Data entries

──────────

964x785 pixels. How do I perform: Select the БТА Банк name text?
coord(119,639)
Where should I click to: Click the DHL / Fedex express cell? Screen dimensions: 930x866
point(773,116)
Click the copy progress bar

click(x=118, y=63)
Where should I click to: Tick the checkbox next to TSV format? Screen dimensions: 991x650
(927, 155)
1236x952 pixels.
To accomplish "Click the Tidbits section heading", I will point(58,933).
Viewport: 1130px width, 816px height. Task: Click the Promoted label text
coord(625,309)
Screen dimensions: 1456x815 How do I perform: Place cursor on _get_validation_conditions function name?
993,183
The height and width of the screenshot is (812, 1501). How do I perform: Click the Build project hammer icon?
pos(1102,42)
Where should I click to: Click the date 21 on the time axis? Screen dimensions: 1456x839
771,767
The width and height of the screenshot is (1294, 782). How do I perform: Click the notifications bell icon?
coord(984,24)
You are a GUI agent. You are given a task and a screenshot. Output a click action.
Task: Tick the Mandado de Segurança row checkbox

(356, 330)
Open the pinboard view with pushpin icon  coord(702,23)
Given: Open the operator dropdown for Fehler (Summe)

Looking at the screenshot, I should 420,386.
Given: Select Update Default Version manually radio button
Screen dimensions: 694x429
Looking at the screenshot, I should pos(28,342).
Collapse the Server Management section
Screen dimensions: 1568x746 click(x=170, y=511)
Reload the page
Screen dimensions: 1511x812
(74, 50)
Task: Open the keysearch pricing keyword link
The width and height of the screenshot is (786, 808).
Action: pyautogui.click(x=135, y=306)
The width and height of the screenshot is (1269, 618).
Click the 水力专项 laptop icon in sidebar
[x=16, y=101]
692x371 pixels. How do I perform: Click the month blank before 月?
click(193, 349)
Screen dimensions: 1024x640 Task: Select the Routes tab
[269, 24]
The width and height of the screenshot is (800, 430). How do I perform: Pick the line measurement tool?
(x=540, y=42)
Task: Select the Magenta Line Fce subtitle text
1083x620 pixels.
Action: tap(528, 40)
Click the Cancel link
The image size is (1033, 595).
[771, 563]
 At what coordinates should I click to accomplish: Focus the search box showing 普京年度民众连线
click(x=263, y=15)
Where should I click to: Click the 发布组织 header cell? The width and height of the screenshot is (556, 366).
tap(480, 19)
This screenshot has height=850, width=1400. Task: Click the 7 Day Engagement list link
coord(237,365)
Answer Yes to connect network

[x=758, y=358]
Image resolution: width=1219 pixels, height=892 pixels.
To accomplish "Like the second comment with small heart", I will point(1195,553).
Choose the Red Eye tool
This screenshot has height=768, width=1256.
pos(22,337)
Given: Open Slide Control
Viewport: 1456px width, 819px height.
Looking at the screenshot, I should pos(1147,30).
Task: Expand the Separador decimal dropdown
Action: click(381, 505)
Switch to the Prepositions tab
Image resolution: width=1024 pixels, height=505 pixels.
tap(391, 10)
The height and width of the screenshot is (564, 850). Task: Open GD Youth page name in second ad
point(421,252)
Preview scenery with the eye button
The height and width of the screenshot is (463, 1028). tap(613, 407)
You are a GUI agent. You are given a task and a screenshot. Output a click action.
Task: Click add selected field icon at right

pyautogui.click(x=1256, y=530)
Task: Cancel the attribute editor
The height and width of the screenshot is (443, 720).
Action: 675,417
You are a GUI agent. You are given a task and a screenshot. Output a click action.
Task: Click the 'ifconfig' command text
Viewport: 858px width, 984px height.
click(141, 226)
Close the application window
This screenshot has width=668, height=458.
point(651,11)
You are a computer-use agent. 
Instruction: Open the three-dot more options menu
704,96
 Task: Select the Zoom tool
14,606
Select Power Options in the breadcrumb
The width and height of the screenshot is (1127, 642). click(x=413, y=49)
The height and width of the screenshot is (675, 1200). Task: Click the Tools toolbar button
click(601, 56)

──────────

(PROMPT) The required output is every line above from the one with "Screen dimensions: 1456x815" down to the one with "Task: Open the keysearch pricing keyword link", restated word for word, ends included.

(EXERCISE RESPONSE)
Screen dimensions: 1456x815 How do I perform: Place cursor on _get_validation_conditions function name?
993,183
The height and width of the screenshot is (812, 1501). How do I perform: Click the Build project hammer icon?
pos(1102,42)
Where should I click to: Click the date 21 on the time axis? Screen dimensions: 1456x839
771,767
The width and height of the screenshot is (1294, 782). How do I perform: Click the notifications bell icon?
coord(984,24)
You are a GUI agent. You are given a task and a screenshot. Output a click action.
Task: Tick the Mandado de Segurança row checkbox

(356, 330)
Open the pinboard view with pushpin icon  coord(702,23)
Given: Open the operator dropdown for Fehler (Summe)

Looking at the screenshot, I should 420,386.
Given: Select Update Default Version manually radio button
Screen dimensions: 694x429
Looking at the screenshot, I should pos(28,342).
Collapse the Server Management section
Screen dimensions: 1568x746 click(x=170, y=511)
Reload the page
Screen dimensions: 1511x812
(74, 50)
Task: Open the keysearch pricing keyword link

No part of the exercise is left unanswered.